Re: Setting up webserver for https??

[Date Prev][Date Next][Thread Prev][Thread Next][Date Index][Thread Index]

 



On 14 Dec 2021 at 23:02, Tim via users wrote:

Subject:        	Re: Setting up webserver for https??
To:             	users@xxxxxxxxxxxxxxxxxxxxxxx
Date sent:      	Tue, 14 Dec 2021 23:02:45 +1030
Send reply to:  	Community support for Fedora 
users <users@xxxxxxxxxxxxxxxxxxxxxxx>
From:           	Tim via users 
<users@xxxxxxxxxxxxxxxxxxxxxxx>
Copies to:      	Tim <ignored_mailbox@xxxxxxxxxxxx>

> Tim:
> >> While it can do what you want, it is subverting the purpose of
> >> HTTPS. I'm not sure anyone should support a technique that hides an
> >> insecure connection behind a faked secure one.  
> 

Just to clarify. dyndns.org only links my sites name to the 
public IP address I get from ISP. Has been the same exact 
IP for at least 2 years, but is a static one?? But works 
fine. 

On my internal network, I can connect to the server using 
https and it does on port 443 just fine, just gives a 
message about the certificate isn't confirmed by a 3rd 
party??

But otherwise works.
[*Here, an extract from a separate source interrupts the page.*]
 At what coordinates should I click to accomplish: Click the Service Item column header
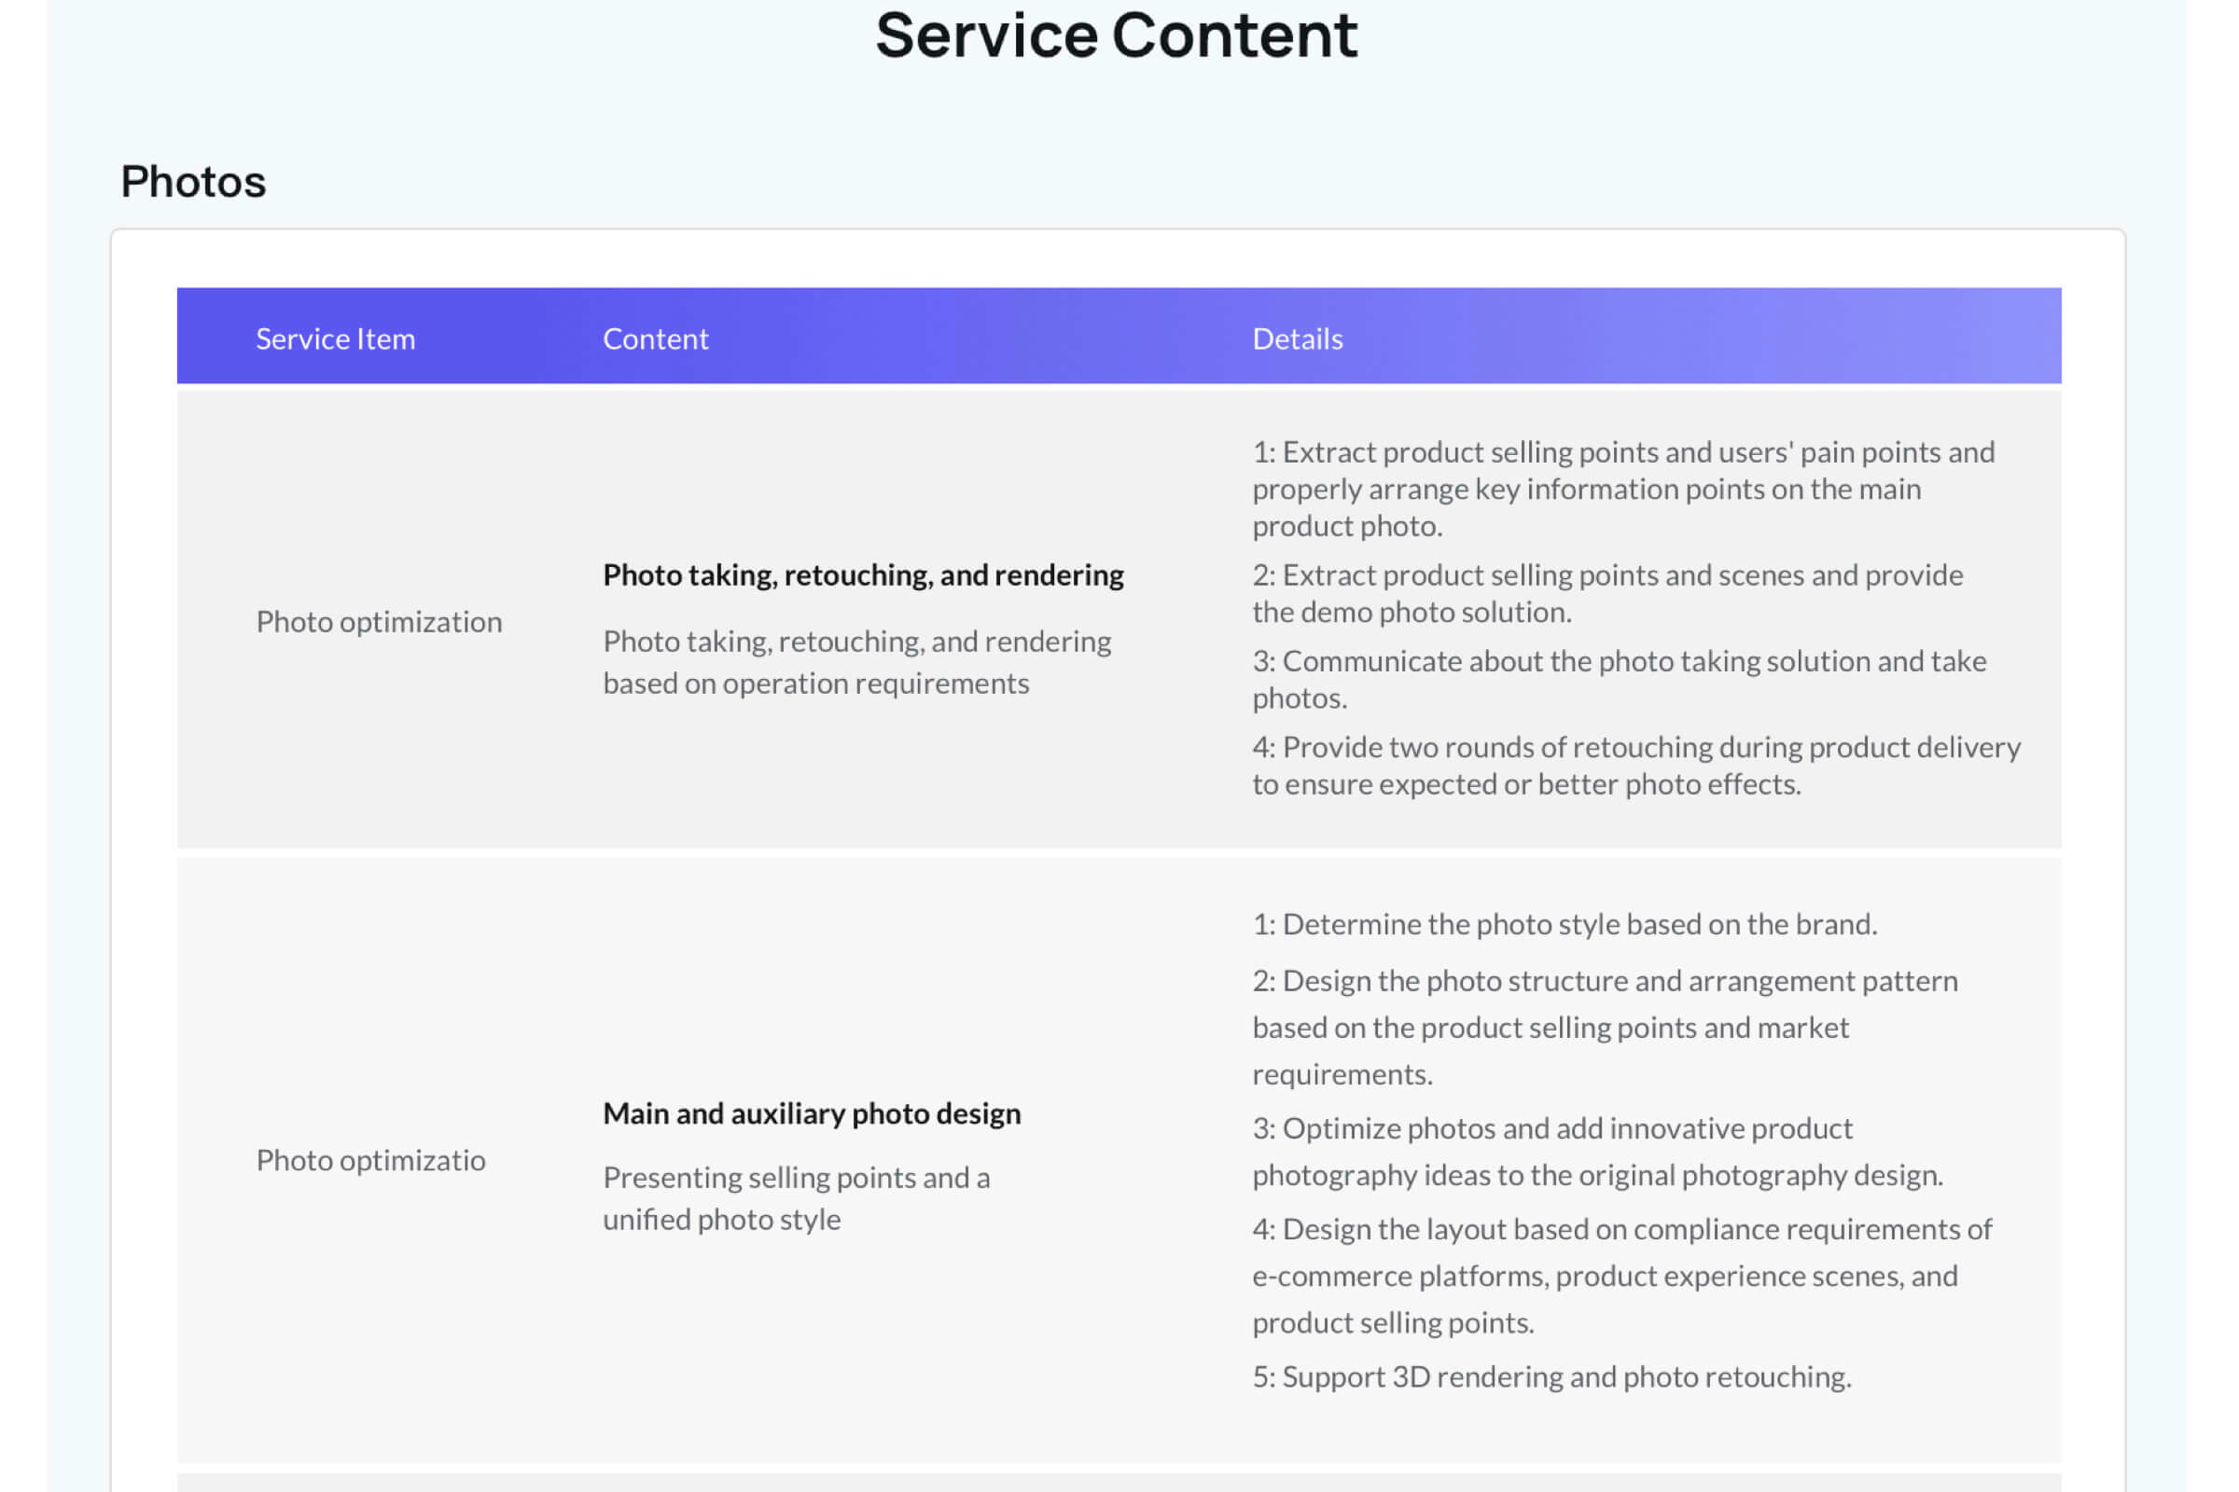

Checked my router, and I have port 
8081 mapped from the outside to the inside port 8081 on 
machine (how httpd setup). and it works fine. port 80 is 
blocked by ISP?? Also, found I have port 8443 mapped to 
443 on machine, but nothing gets thru, so assume that 
port is blocked. Sent message to ISP, but they haven't 
gotten back? 

Give the address as sitename:8081 with http, but don't 
know if browser is changing it to https somehow?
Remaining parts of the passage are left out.